— start of Text provided —

Evening news roundup

By Washington Post editors

Good evening. Looks like we're on snow watch again. (Hey, remember what we said about shooting the messenger.) The Capital Weather Gang says the rain or snow could come late Wednesday afternoon or evening but the bulk of it is likely to fall overnight or Thursday. Right now, they're predicting a 50 percent chance of two inches or less of accumulation. There's a lot of uncertainty surrounding this potential storm. "Right now we sit on a border between little to perhaps no snow accumulation to the west, and potentially significant snowfall to the east,'' the CWG says.

Now for some non-snow-related headlines.

— end of Text provided —
— start of Stored records —

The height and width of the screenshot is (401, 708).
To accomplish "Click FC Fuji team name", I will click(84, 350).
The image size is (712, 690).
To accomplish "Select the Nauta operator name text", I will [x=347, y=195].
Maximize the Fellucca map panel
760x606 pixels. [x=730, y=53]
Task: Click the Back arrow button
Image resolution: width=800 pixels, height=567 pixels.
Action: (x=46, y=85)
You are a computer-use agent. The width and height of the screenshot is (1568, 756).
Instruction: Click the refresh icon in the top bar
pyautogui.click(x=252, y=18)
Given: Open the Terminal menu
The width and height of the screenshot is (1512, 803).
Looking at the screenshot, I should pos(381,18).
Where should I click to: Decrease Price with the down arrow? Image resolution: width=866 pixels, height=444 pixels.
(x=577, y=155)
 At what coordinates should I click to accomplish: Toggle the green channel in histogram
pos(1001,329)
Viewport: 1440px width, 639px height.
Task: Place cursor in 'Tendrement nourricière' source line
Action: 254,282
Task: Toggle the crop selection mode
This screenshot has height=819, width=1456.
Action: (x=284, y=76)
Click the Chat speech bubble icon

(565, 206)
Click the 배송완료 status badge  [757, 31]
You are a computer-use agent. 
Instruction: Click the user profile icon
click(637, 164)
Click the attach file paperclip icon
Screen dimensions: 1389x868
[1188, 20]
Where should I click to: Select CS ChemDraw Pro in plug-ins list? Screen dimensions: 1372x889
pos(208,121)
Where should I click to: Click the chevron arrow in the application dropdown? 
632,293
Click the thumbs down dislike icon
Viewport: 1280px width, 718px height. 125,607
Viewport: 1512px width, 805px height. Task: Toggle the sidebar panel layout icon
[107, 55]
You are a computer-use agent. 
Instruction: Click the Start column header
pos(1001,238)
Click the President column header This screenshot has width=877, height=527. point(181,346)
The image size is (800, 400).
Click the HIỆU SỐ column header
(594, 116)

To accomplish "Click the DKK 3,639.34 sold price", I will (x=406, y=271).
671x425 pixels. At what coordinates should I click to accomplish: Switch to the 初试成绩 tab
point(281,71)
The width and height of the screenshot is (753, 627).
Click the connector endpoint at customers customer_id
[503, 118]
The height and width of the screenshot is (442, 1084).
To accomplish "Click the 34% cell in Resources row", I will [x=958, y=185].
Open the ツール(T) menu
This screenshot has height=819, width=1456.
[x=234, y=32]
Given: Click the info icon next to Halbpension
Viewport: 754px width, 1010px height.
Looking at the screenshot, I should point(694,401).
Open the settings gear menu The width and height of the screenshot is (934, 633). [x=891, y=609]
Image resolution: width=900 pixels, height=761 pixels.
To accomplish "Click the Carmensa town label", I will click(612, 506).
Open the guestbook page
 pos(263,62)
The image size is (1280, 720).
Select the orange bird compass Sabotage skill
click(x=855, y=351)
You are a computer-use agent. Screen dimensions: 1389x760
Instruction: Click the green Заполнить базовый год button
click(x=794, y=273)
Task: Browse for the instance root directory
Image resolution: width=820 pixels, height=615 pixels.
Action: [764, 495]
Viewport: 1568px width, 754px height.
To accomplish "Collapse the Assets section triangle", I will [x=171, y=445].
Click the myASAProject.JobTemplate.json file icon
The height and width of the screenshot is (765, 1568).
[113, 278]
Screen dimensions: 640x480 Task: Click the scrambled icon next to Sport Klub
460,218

— end of Stored records —

(Task A):
Answer these questions using the evening news roundup:
(i) Who is credited with writing the roundup?
(ii) According to the Capital Weather Gang, when is the bulk of the rain or snow likely to fall?
(iii) What chance of two inches or less of accumulation is being predicted?
(Task B):
Reproduce the part of the evening news roundup that begins at the words "Good evening. Looks" and ends after the words "some non-snow-related headlines.".
Rely only on the text to complete the work.

(Worked solution A):
(i) Washington Post editors
(ii) Overnight or Thursday
(iii) A 50 percent chance

(Worked solution B):
Good evening. Looks like we're on snow watch again. (Hey, remember what we said about shooting the messenger.) The Capital Weather Gang says the rain or snow could come late Wednesday afternoon or evening but the bulk of it is likely to fall overnight or Thursday. Right now, they're predicting a 50 percent chance of two inches or less of accumulation. There's a lot of uncertainty surrounding this potential storm. "Right now we sit on a border between little to perhaps no snow accumulation to the west, and potentially significant snowfall to the east,'' the CWG says.

Now for some non-snow-related headlines.